__Problem requirements__
Keep every line in which "pixels" occurs and drop the rest of the data.

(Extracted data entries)
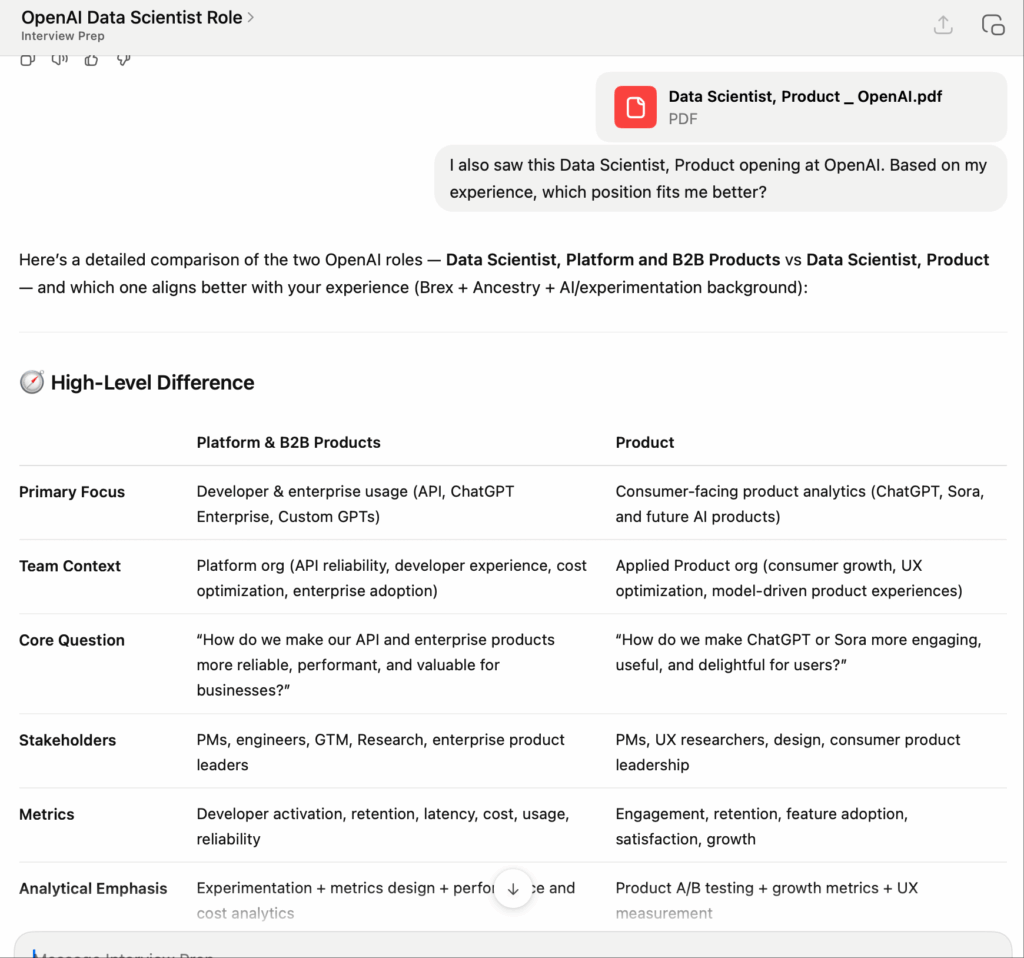Jump to latest message with the down-arrow button
Screen dimensions: 1024x958
[x=512, y=888]
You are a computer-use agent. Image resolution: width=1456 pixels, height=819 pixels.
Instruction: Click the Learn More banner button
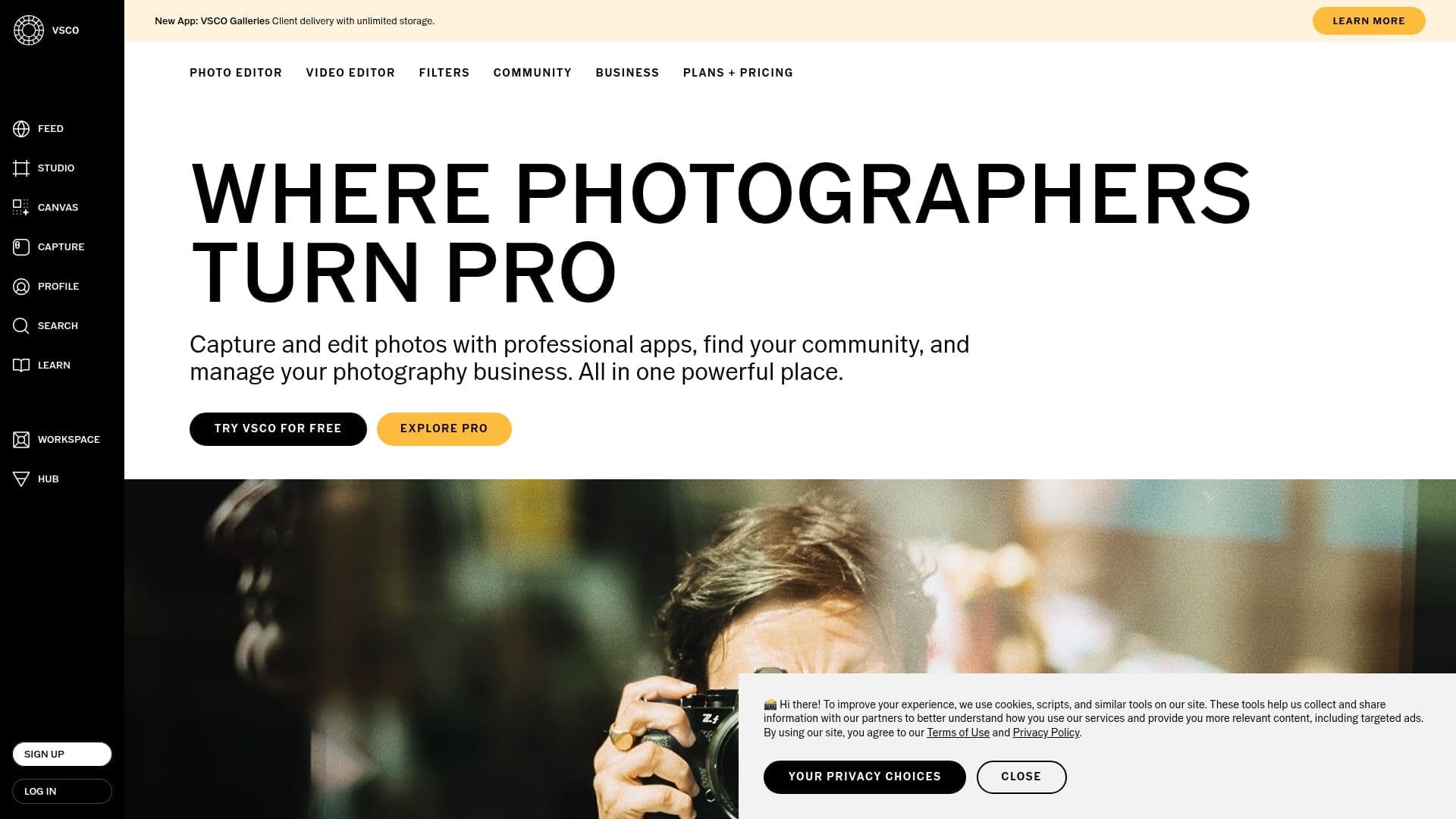[x=1369, y=21]
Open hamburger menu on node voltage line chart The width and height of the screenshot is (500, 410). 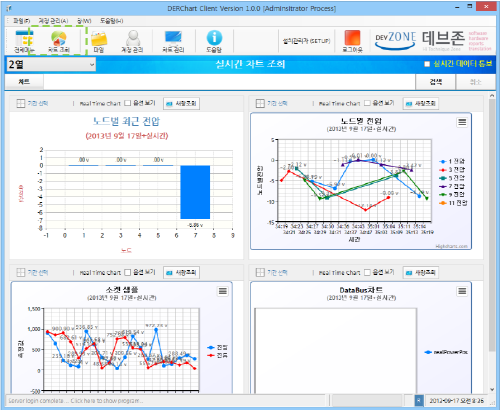pos(462,122)
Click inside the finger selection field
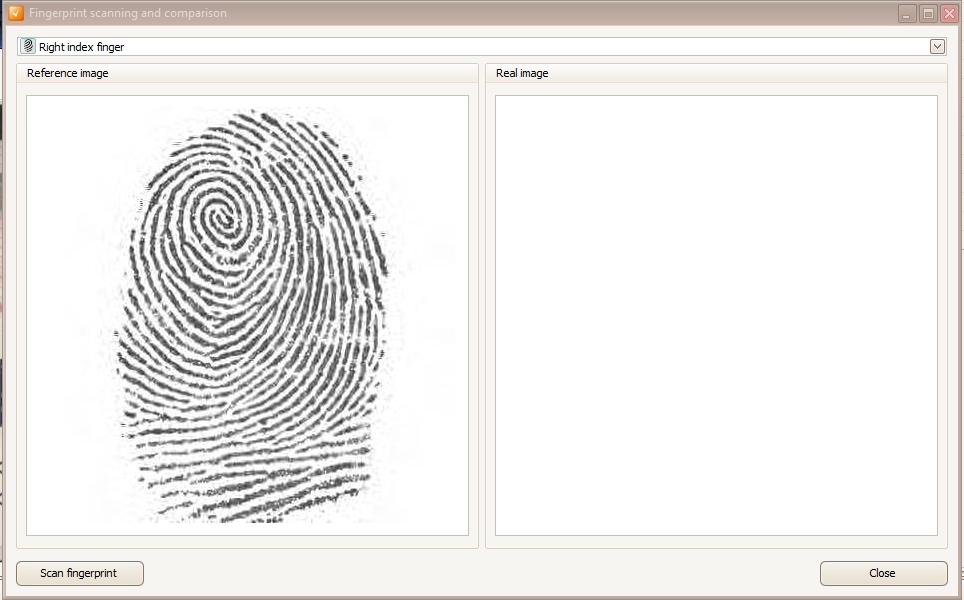The image size is (964, 600). 400,46
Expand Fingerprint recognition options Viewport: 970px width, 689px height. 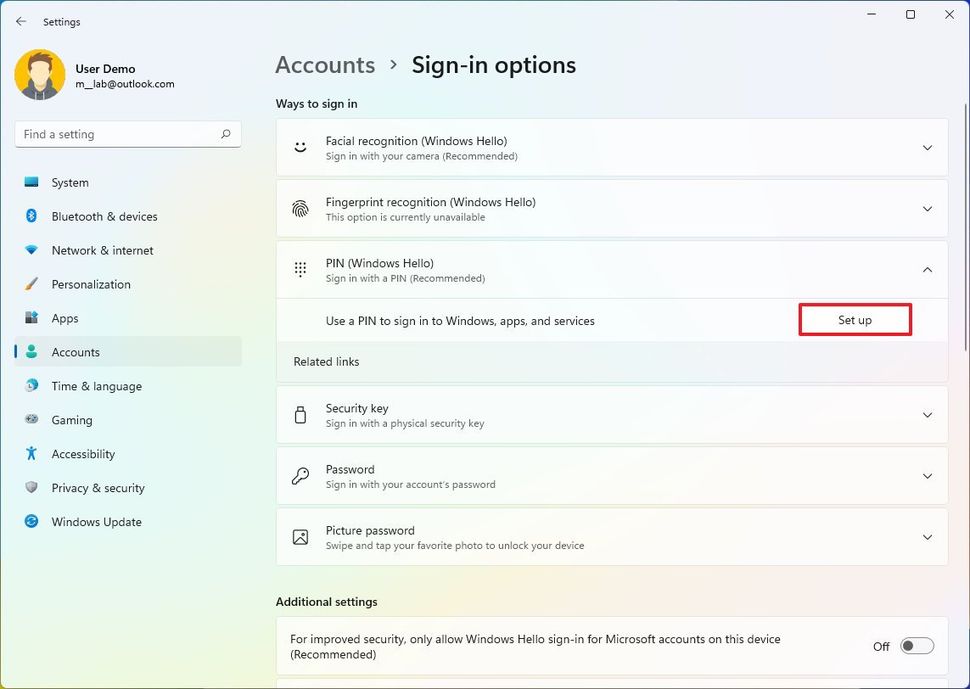927,208
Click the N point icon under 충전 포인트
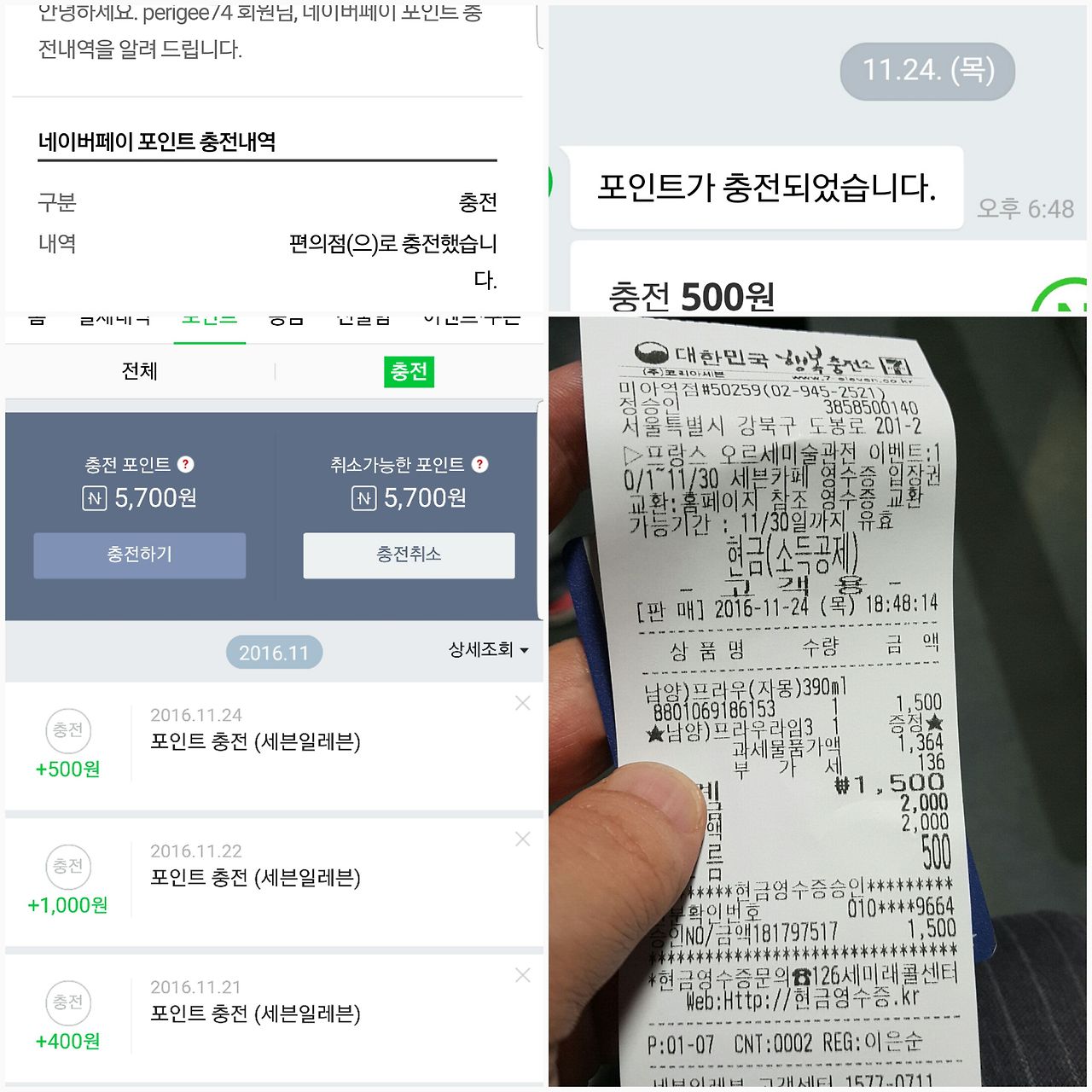Viewport: 1092px width, 1092px height. click(95, 498)
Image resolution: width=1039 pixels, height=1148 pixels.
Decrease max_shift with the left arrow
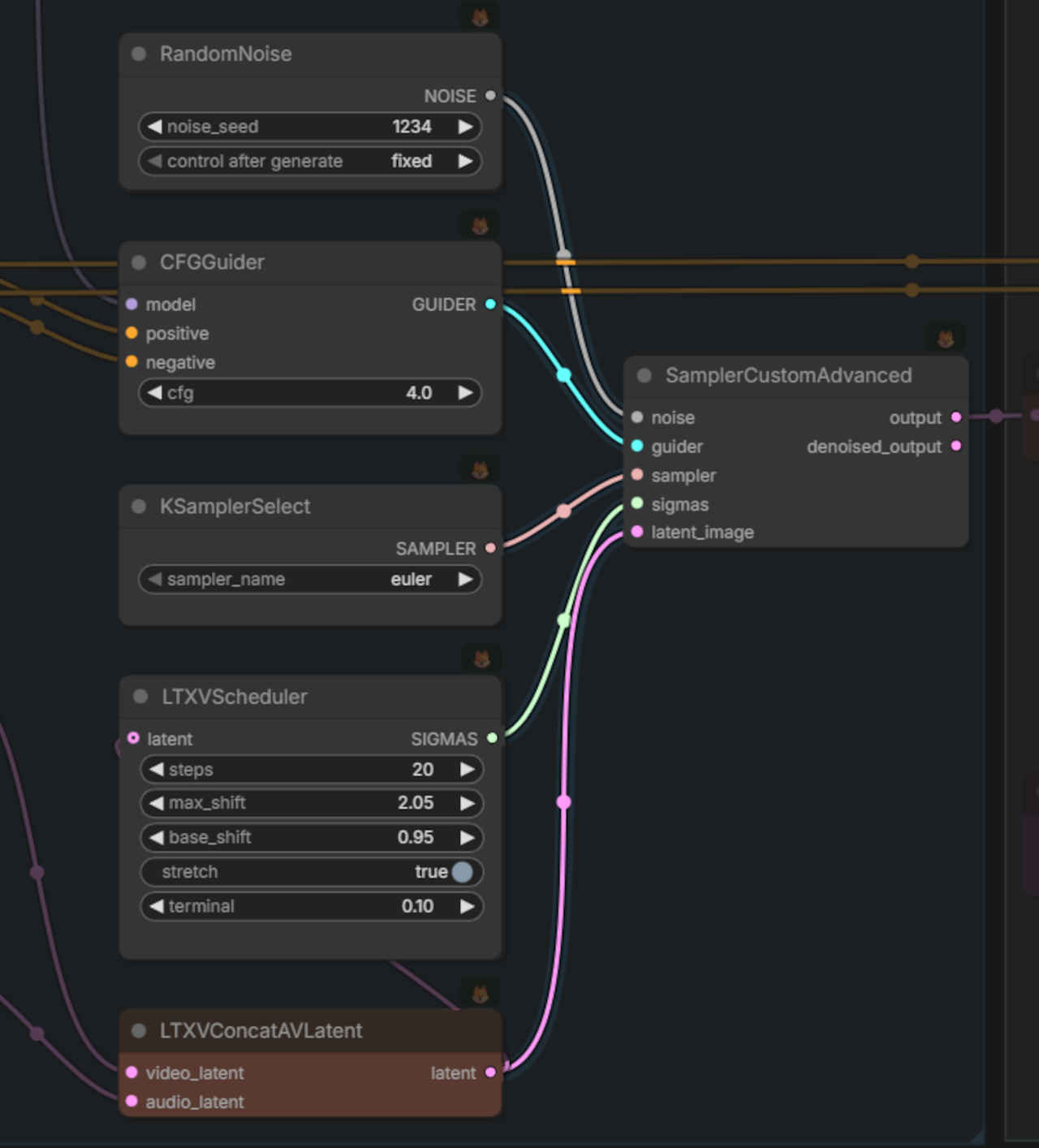pyautogui.click(x=156, y=803)
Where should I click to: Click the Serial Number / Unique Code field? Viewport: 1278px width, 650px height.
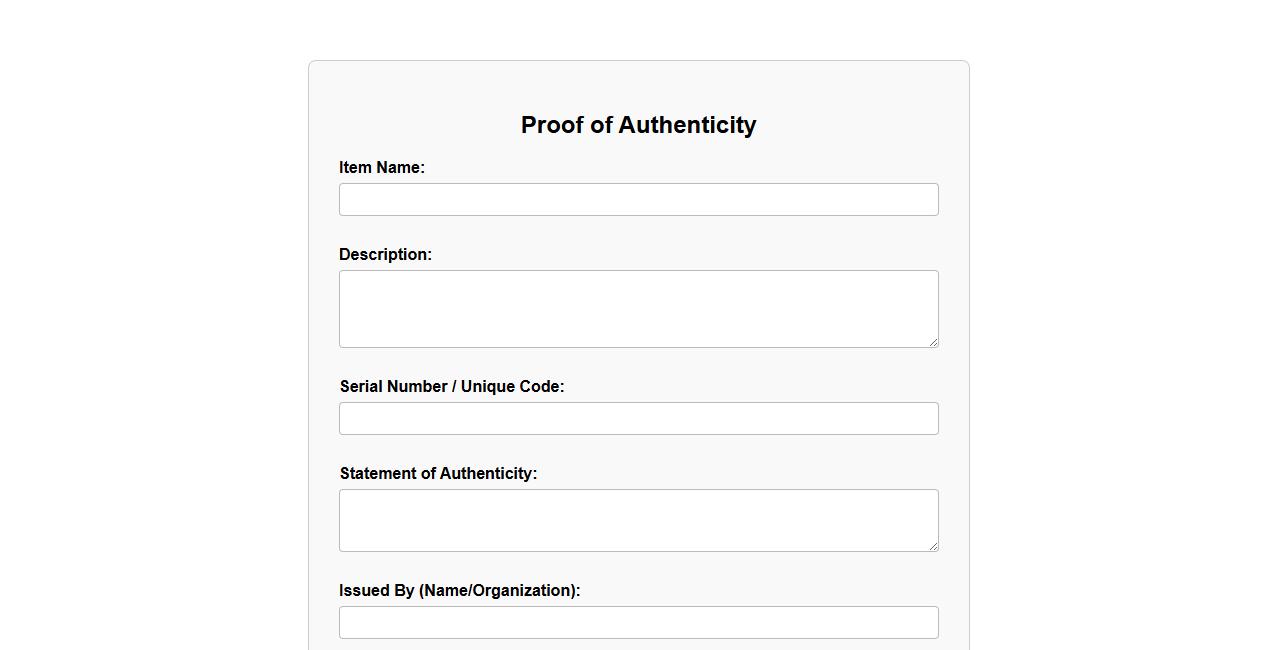tap(638, 418)
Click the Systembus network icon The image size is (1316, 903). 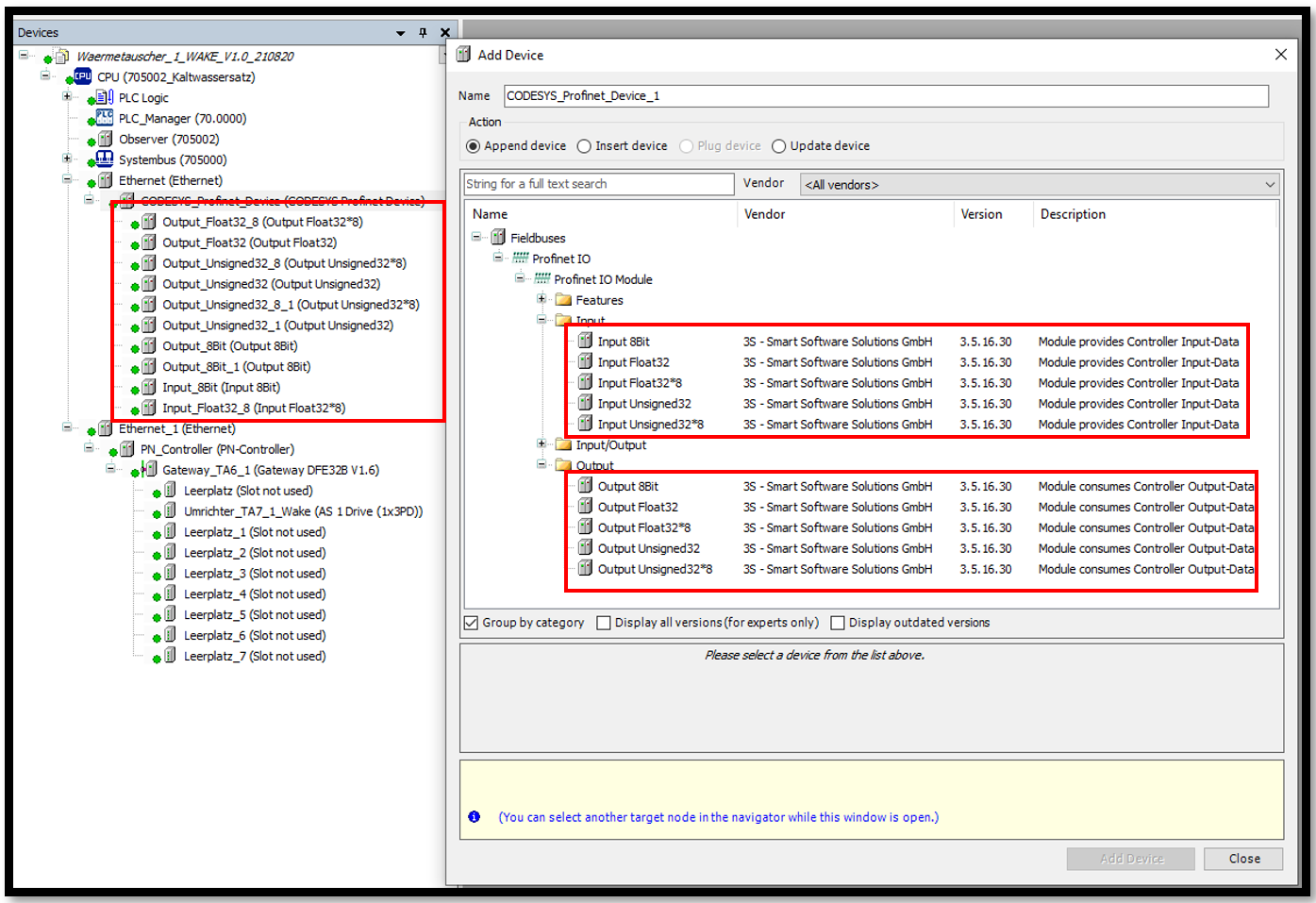105,159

__Exercise answer__
You are a computer-use agent. Image resolution: width=1456 pixels, height=819 pixels.
Image resolution: width=1039 pixels, height=1148 pixels.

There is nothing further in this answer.